Wednesday, December 29, 2010

False optimism

Columnist John Tierney has written a rather smug article about a $5000 bet he made with Matthew Simmons, one-time member of the Council of Foreign Relations and an executive at a Houston bank, regarding the price of oil.  In 2005 Mr. Simmons predicted that the price of oil, then about $65 a barrel, would triple in five years. Mr. Tierney challenged him, and Simmons took the bet.  
Tierney is happy to report that he won.  Oil in 2010 came in below $80 a barrel. Tierney goes on to discuss the ideas of a group called the “Cornucopians,” who follow the philosophy of the late economist Julian L. Simon.  Mr. Simon predicted that we would always have abundant supplies of energy and other resources.
For years writers like Tierney and Simon have been deriding Malthus, or Paul Ehrlich, author of The Population Bomb, or Al Gore and his warnings about global warming.  Environmentalists are frequently compared to Chicken Little, running around the barnyard clucking “The sky is falling, the sky is falling.”  
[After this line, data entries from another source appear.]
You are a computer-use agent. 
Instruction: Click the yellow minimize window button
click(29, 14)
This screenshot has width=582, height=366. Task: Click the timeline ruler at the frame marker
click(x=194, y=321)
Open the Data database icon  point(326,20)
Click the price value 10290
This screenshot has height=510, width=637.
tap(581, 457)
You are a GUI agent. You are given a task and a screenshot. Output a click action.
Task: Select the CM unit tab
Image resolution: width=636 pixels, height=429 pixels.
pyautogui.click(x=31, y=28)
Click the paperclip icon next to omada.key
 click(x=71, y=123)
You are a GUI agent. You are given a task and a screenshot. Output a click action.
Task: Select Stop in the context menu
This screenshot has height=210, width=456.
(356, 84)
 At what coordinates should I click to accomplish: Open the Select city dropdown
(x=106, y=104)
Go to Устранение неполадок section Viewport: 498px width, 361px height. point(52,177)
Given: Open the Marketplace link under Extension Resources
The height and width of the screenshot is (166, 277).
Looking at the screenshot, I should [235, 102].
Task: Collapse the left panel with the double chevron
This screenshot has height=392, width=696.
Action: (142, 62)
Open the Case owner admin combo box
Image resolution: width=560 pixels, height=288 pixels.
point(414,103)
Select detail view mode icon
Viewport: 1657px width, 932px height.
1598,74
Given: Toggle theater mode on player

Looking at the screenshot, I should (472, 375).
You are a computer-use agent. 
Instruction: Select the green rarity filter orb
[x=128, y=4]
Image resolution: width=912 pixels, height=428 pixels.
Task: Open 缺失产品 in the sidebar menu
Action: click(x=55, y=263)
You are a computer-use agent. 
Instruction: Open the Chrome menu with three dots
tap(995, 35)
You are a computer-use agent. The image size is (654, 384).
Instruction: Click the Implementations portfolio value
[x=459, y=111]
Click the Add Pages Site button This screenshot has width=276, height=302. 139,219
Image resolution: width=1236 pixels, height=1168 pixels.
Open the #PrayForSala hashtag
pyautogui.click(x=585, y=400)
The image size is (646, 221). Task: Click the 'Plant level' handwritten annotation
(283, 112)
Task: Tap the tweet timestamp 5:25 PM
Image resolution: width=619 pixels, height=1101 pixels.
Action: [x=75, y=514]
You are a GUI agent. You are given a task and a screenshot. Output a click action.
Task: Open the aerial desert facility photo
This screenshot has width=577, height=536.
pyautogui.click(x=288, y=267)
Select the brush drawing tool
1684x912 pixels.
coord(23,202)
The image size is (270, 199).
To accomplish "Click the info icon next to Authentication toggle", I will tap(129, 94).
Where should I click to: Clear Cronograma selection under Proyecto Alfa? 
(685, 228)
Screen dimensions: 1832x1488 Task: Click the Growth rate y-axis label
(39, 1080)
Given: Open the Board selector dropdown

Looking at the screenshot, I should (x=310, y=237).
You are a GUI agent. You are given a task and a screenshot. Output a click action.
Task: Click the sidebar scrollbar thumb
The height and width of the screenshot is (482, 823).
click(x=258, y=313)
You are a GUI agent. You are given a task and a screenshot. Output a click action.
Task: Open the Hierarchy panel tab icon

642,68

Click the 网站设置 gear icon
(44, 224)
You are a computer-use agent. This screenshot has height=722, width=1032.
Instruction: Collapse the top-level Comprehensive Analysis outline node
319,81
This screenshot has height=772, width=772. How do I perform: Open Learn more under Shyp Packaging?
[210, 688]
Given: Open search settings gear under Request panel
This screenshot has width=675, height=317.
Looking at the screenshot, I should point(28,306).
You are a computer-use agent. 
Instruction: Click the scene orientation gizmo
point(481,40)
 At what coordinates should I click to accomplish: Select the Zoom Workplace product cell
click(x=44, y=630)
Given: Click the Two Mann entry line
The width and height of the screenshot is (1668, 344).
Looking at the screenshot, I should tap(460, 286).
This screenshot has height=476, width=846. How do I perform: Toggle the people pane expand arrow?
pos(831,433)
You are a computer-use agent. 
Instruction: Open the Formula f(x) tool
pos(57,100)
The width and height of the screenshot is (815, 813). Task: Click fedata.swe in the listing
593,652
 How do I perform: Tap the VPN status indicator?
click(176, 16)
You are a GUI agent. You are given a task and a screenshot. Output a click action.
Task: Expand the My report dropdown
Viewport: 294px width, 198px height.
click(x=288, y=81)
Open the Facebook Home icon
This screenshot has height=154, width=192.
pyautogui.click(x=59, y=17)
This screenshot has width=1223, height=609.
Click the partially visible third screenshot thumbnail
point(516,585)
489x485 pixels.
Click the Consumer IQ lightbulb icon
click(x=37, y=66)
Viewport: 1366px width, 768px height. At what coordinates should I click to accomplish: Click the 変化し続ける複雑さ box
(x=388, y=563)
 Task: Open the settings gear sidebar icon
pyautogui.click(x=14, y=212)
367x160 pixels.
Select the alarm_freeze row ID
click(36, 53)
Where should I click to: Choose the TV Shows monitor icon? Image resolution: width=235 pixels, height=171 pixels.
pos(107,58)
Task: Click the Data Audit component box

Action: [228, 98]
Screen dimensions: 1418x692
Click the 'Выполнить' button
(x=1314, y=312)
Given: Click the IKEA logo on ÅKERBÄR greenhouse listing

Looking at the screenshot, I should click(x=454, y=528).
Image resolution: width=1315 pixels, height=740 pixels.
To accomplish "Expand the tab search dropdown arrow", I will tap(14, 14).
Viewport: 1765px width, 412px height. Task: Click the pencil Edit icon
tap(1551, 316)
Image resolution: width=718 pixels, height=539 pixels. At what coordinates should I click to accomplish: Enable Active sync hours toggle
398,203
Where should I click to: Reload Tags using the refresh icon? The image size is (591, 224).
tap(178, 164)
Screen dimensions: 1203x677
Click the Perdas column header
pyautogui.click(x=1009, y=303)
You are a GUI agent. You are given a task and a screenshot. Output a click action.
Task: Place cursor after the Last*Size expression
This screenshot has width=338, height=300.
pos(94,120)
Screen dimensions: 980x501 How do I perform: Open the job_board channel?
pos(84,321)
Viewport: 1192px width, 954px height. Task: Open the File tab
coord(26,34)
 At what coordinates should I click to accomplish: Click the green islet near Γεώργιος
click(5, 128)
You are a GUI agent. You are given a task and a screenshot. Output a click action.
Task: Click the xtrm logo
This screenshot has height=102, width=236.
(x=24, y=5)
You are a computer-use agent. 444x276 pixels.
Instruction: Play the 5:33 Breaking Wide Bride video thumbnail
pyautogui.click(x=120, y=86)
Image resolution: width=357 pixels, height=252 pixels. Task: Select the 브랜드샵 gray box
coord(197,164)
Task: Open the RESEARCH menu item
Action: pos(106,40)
But Chicken Little is absolutely correct.  Pieces of the sky are already littering the ground.  We are in the middle of the earth’s sixth major species die-off and the first caused by humans.  The growing desertification and population increase in Somalia and the Sudan have already brought violent conflict.  The massacre in Rwanda was largely a result of  pressures on a finite amount of farmland by an exploding population. Millions of Pakistanis live on flood plains, the only fertile land remaining.  As for the idea that we will always have abundant supplies of resources, are the Cornucopians including clean air or clean water or nutritious food?
If you want to read Mr. Tierney’s article, it was in the December 27 Science Section of the New York Times.